◆ Exercise goal
Please rewrite everything from the line containing "Screen dimensions: 893x1200" down to the line containing "This screenshot has height=668, width=854.", swapping "dropdown chevron" for "dropdown arrow" and keeping all else unchanged. Leave the pictures out of your answer.

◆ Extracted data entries
==============================
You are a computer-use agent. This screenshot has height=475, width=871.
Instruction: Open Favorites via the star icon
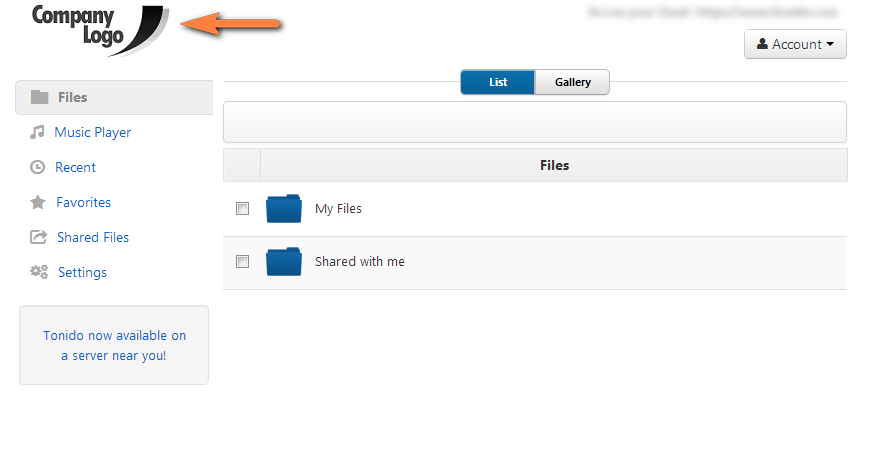pyautogui.click(x=38, y=202)
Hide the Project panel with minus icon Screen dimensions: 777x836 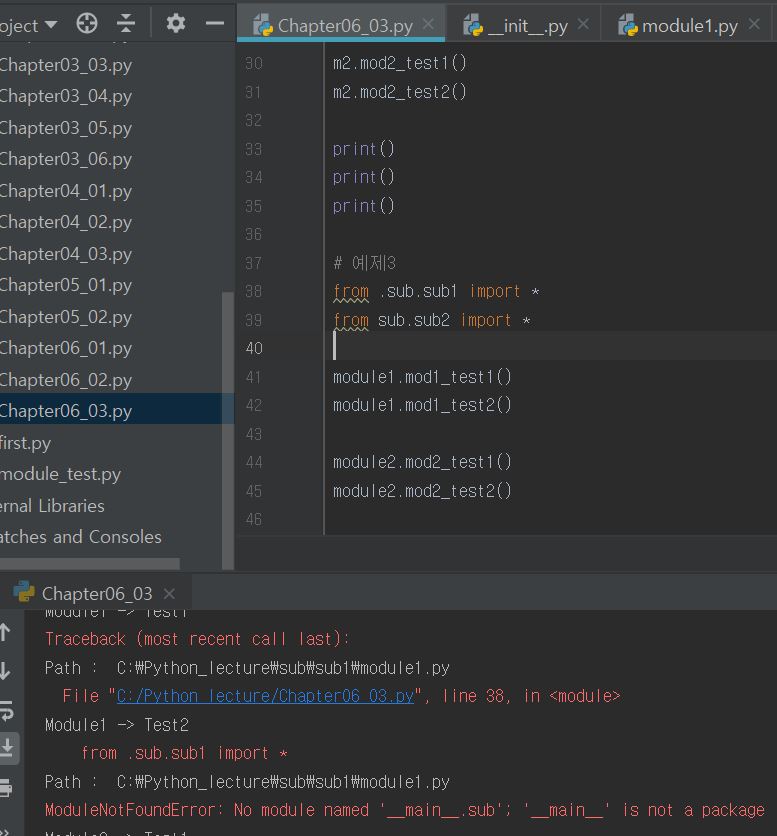(x=214, y=23)
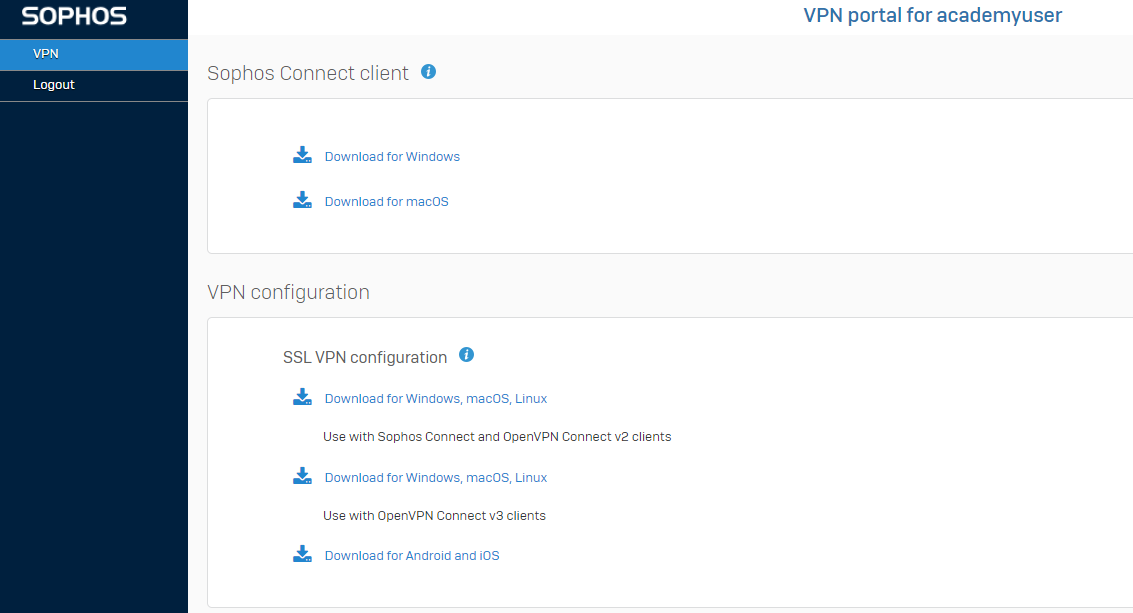Viewport: 1133px width, 613px height.
Task: Click the download icon for Android and iOS
Action: click(x=302, y=553)
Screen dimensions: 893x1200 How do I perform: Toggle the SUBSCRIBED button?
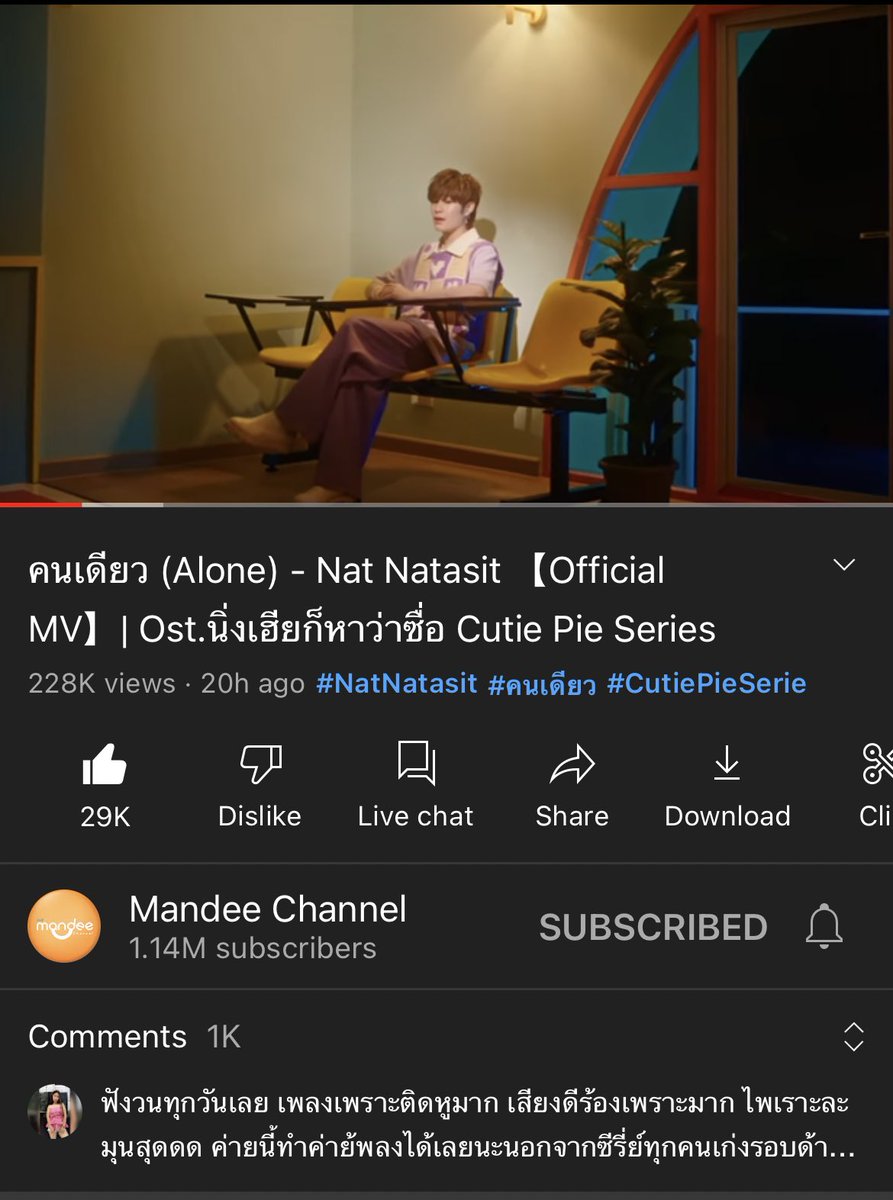coord(653,927)
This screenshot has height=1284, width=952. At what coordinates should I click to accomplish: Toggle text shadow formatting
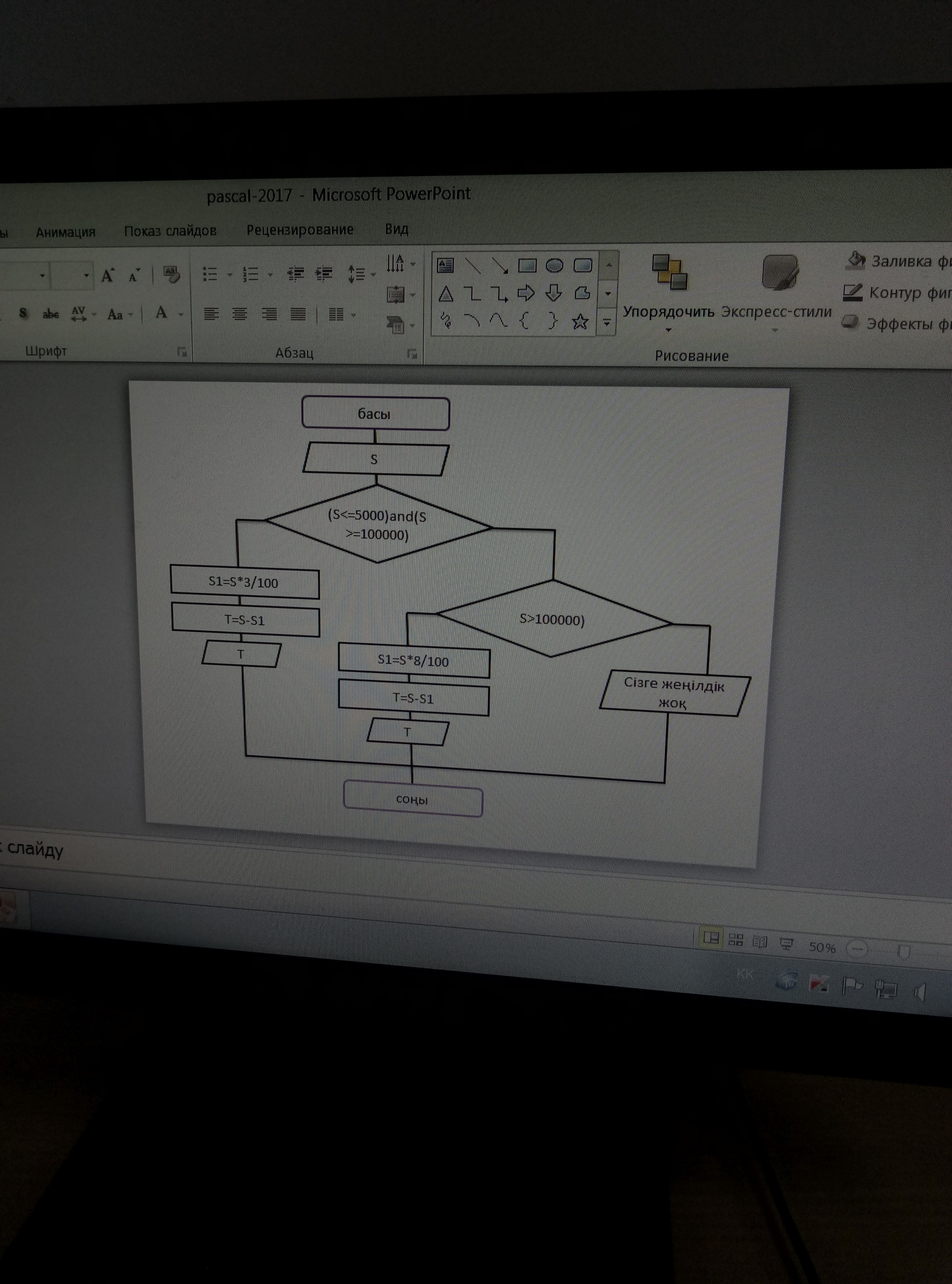[23, 313]
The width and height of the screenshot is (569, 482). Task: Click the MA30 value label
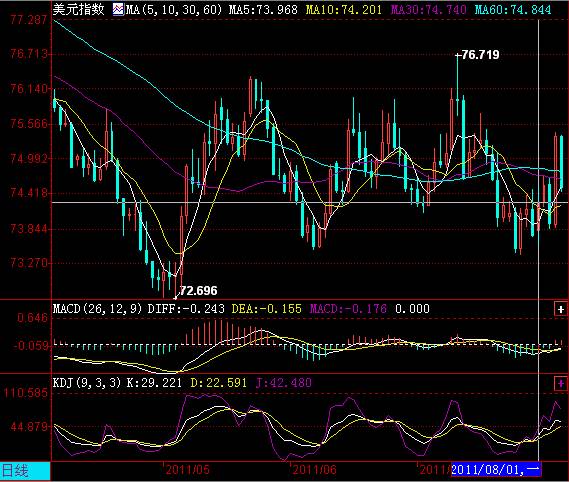[x=429, y=9]
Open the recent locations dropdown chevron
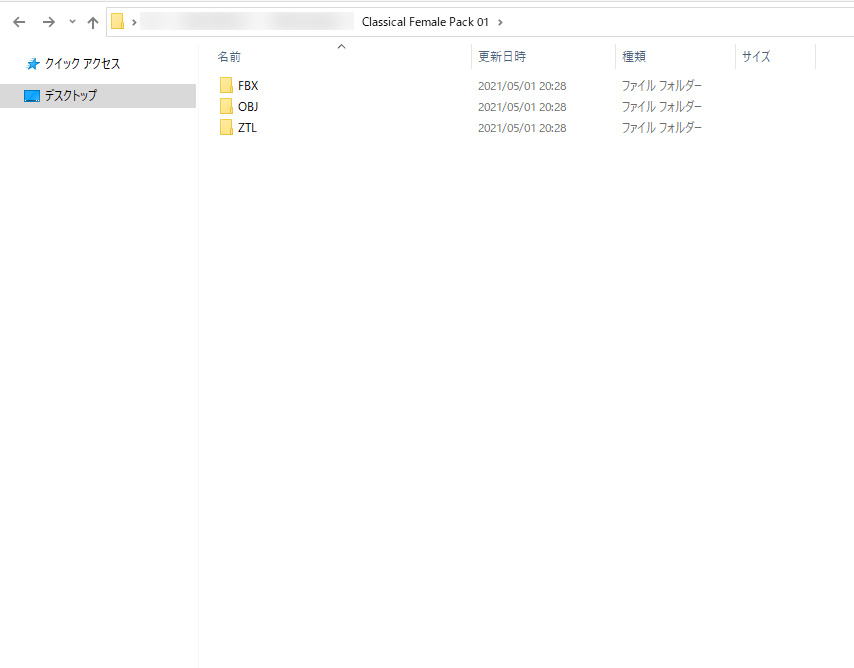This screenshot has height=668, width=854. pos(72,22)
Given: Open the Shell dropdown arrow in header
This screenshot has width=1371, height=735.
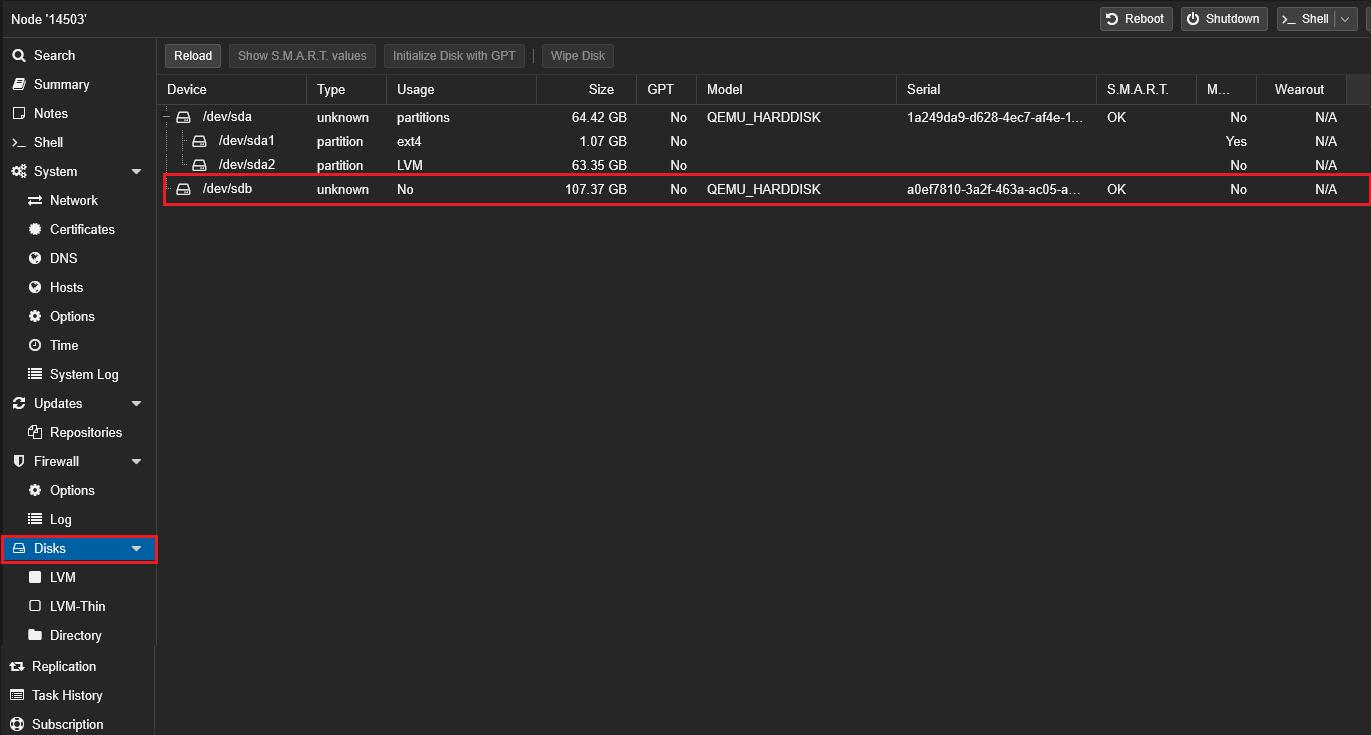Looking at the screenshot, I should [1345, 19].
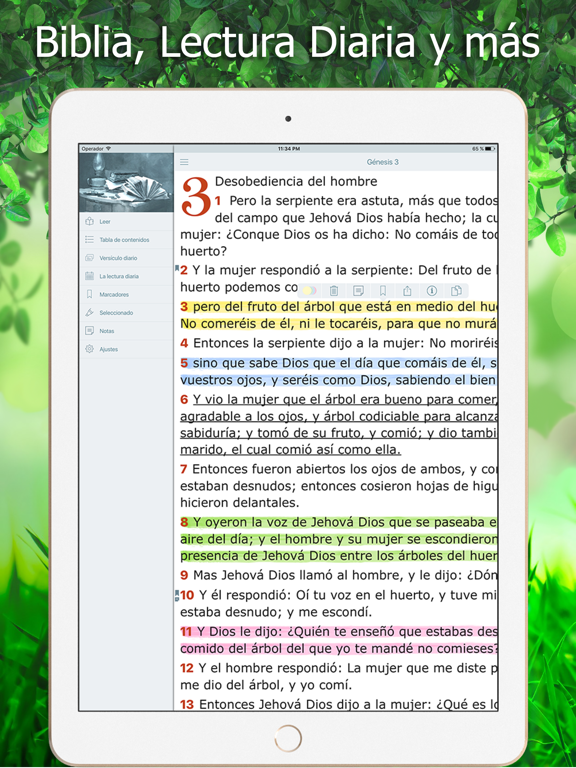
Task: Open Tabla de contenidos
Action: click(x=126, y=240)
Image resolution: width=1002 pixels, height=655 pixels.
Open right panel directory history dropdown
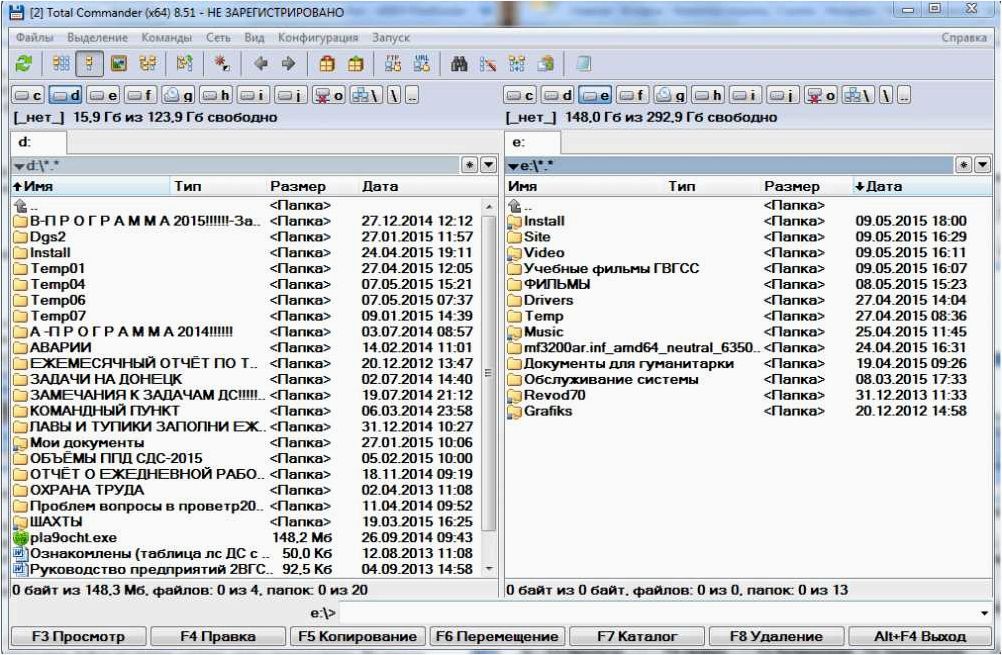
==============================
◆ Answer for this exercise
Screen dimensions: 893x1200 How do I perform: Toggle the SUBSCRIBED button?
coord(653,927)
This screenshot has height=1284, width=952. At what coordinates should I click to accomplish: Toggle text shadow formatting
[23, 313]
The width and height of the screenshot is (569, 482). Task: Click the MA30 value label
[x=429, y=9]
Open the recent locations dropdown arrow
This screenshot has height=668, width=854. pos(72,22)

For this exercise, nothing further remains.